Achat immobilier : la méthode pour renoncer à la condition suspensive d’un prêt

Lors de l’achat d’un logement, la convention suspensive permet à l’acheteur de se protéger si jamais il n’obtient pas de crédit pour financer l’opération. Mais en cas d’achat comptant, voici comment s’en passer.

La condition suspensive d'un crédit immobilier n'est utile qu'en cas d'emprunt. ©iStockPhoto

Quand un acquéreur recourt à un prêt immobilier pour un achat , la promesse de vente doit obligatoirement être assortie d’une condition suspensive : si le crédit n’est pas obtenu, la promesse est caduque.

Le futur propriétaire peut renoncer à cette clause s’il n’entend pas emprunter pour acheter le logement ; il s’engage alors fermement et définitivement. Lorsque la promesse est faite via une agence immobilière, elle doit comporter une mention manuscrite par laquelle l’acheteur déclare ne pas souscrire un prêt et reconnaît avoir été informé que si, néanmoins, il y recourt, il ne pourra pas se prévaloir de la clause.

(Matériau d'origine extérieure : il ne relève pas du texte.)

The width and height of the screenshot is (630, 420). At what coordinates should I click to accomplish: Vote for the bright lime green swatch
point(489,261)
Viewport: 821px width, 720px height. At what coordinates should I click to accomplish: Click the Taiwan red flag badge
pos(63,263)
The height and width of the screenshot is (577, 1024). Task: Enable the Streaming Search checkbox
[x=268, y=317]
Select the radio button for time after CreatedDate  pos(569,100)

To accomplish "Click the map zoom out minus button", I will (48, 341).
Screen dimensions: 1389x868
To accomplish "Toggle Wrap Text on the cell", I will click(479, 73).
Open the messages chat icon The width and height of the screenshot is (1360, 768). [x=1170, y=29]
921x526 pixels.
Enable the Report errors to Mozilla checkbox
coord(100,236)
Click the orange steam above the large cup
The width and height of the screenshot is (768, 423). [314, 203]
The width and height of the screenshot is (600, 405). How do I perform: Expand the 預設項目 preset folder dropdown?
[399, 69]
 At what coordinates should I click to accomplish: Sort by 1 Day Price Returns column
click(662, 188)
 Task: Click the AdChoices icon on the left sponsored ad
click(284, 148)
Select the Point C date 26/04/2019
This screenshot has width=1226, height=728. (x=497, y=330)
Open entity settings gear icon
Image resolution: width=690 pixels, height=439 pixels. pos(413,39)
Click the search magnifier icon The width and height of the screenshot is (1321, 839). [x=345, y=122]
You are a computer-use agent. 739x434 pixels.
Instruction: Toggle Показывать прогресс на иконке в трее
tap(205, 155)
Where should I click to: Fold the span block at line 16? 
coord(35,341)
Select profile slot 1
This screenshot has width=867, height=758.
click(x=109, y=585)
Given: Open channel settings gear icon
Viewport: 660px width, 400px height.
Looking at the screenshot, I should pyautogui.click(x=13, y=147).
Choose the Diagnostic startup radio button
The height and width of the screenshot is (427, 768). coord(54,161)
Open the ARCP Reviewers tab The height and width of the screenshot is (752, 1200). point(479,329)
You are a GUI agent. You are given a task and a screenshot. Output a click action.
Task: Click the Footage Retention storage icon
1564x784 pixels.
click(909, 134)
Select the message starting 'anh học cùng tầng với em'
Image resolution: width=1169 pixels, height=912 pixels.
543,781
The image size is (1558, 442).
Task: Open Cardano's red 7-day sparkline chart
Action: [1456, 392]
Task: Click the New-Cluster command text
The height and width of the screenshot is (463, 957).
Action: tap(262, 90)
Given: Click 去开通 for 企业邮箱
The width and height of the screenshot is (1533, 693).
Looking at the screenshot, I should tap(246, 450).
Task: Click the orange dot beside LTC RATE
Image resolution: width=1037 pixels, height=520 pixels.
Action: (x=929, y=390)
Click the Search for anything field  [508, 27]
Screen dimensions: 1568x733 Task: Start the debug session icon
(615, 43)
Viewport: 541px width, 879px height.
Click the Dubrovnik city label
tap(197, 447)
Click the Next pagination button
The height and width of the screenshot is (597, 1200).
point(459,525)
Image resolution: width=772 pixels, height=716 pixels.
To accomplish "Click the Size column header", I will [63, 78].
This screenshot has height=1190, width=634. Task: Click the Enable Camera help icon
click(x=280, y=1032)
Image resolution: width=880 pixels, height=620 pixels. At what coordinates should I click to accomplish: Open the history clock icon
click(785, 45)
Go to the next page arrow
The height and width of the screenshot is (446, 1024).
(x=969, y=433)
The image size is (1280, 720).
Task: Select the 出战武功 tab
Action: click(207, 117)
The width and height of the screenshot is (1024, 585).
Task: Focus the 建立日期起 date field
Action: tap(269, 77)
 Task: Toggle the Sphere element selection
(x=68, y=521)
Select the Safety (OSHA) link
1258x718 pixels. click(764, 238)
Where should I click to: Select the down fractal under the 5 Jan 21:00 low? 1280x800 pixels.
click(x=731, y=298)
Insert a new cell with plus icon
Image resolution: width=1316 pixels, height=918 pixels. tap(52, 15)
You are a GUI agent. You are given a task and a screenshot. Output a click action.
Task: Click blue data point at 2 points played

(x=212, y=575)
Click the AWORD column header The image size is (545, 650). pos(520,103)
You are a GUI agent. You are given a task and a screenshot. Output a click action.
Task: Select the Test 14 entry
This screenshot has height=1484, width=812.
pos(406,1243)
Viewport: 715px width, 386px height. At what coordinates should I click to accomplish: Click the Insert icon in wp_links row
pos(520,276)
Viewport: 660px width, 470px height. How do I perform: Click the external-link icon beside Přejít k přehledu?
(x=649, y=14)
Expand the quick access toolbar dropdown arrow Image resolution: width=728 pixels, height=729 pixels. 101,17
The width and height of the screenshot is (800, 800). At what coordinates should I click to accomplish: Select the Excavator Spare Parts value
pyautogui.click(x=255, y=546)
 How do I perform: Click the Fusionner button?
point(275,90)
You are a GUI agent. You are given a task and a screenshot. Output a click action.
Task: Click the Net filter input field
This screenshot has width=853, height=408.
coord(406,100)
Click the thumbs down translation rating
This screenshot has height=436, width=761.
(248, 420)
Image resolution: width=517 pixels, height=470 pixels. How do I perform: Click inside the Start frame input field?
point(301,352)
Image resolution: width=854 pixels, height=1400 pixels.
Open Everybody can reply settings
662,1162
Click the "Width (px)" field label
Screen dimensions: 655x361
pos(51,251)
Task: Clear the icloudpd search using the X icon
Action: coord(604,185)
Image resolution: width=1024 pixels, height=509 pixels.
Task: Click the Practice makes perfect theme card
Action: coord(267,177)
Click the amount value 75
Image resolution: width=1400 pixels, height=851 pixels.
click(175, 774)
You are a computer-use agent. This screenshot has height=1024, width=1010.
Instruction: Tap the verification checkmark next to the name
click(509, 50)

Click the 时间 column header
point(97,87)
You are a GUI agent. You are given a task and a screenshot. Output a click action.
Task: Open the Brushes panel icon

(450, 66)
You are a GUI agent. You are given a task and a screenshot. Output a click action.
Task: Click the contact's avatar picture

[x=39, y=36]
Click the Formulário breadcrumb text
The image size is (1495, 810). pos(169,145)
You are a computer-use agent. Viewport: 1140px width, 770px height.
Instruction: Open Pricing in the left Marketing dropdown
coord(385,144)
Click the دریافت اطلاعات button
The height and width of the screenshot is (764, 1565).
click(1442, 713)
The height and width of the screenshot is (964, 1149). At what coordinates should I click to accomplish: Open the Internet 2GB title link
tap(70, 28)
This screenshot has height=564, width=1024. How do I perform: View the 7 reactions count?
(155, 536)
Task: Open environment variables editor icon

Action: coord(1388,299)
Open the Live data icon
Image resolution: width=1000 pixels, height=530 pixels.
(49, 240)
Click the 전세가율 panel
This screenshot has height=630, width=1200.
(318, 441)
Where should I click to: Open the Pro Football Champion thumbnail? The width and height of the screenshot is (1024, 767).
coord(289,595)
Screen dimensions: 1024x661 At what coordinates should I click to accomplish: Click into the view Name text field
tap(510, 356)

Des subtilités avec ou sans notaire

Si cette mention est manquante ou si elle n’est pas écrite de la main de l’acquéreur, le contrat est réputé conclu sous condition suspensive (article L 313-42 du Code de la consommation). En revanche, la mention manuscrite n’est pas obligatoire dans les promesses rédigées par un notaire, celui-ci devant toutefois prouver qu’il a informé l’acquéreur des conséquences de son choix.

Enfin, si vous renoncez à cette condition sous la pression du vendeur, alors que vous avez besoin d’un prêt et que vous établissez qu’il le savait, même si vous avez respecté les formalités, vous pourrez prétendre devant le tribunal à bénéficier de la clause.